● WHAT TO PRODUCE:
Copy these lines verbatim, starting at the line containing "This screenshot has height=123, width=227." and continuing through the end of the records.

● DATA ENTRIES:
<<<<
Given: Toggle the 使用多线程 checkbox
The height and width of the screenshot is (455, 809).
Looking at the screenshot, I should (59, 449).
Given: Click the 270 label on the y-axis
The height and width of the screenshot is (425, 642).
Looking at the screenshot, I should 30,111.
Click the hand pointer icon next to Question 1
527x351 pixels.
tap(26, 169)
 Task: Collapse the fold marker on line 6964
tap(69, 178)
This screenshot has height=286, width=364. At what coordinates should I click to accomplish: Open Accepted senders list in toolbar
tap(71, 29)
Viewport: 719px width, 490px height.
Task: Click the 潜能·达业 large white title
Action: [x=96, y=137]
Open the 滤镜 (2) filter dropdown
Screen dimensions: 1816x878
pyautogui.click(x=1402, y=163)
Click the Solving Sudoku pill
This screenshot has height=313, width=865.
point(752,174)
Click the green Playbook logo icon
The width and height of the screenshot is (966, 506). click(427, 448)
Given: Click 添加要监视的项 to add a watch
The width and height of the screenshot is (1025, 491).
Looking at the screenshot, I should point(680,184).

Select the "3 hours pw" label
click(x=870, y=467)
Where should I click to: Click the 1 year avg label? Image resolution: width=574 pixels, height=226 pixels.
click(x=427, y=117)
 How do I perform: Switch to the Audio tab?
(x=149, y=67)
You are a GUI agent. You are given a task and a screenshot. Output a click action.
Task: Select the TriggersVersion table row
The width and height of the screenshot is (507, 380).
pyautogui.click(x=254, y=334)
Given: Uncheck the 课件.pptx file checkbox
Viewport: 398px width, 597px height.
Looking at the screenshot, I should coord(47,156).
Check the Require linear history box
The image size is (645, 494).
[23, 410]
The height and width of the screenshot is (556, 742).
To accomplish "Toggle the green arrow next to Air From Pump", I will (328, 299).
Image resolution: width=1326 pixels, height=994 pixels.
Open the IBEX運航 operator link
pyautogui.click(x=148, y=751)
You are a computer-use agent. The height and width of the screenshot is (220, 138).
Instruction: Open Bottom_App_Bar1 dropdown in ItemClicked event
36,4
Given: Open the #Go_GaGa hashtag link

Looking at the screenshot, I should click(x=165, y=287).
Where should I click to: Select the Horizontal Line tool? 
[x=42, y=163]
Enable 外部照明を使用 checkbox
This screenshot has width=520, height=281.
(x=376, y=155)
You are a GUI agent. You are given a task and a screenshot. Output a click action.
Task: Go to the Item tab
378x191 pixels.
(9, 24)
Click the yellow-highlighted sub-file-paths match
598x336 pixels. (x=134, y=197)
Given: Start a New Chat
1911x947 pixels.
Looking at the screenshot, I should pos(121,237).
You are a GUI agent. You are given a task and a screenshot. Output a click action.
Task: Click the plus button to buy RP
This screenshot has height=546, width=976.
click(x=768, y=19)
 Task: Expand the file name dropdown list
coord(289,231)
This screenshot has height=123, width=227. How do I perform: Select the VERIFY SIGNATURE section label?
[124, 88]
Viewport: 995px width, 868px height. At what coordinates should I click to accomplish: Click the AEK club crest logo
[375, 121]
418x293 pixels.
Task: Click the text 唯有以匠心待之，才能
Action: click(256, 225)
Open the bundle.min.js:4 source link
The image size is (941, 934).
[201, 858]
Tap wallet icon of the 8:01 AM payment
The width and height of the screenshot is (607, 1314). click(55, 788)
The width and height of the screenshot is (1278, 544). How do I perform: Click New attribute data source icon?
>>>>
● EXERCISE RESPONSE:
This screenshot has height=123, width=227. How do I perform: Select the VERIFY SIGNATURE section label?
[124, 88]
Viewport: 995px width, 868px height. At what coordinates should I click to accomplish: Click the AEK club crest logo
[375, 121]
418x293 pixels.
Task: Click the text 唯有以匠心待之，才能
Action: click(256, 225)
Open the bundle.min.js:4 source link
The image size is (941, 934).
[201, 858]
Tap wallet icon of the 8:01 AM payment
The width and height of the screenshot is (607, 1314). click(55, 788)
The width and height of the screenshot is (1278, 544). How do I perform: Click New attribute data source icon?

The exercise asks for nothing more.